§ **EXERCISE AIM**
Please put the material below into a Markdown table with two columns, Row and Line. Number each line of the material in Row, place it in Line, and leave out any blank lines.

§ **MATERIAL SUPPLIED**
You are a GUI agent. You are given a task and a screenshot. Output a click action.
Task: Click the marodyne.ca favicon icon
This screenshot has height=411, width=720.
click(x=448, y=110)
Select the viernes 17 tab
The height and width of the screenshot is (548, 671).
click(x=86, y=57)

§ **WRITTEN ANSWER**
| Row | Line |
|---|---|
| 1 | You are a GUI agent. You are given a task and a screenshot. Output a click action. |
| 2 | Task: Click the marodyne.ca favicon icon |
| 3 | This screenshot has height=411, width=720. |
| 4 | click(x=448, y=110) |
| 5 | Select the viernes 17 tab |
| 6 | The height and width of the screenshot is (548, 671). |
| 7 | click(x=86, y=57) |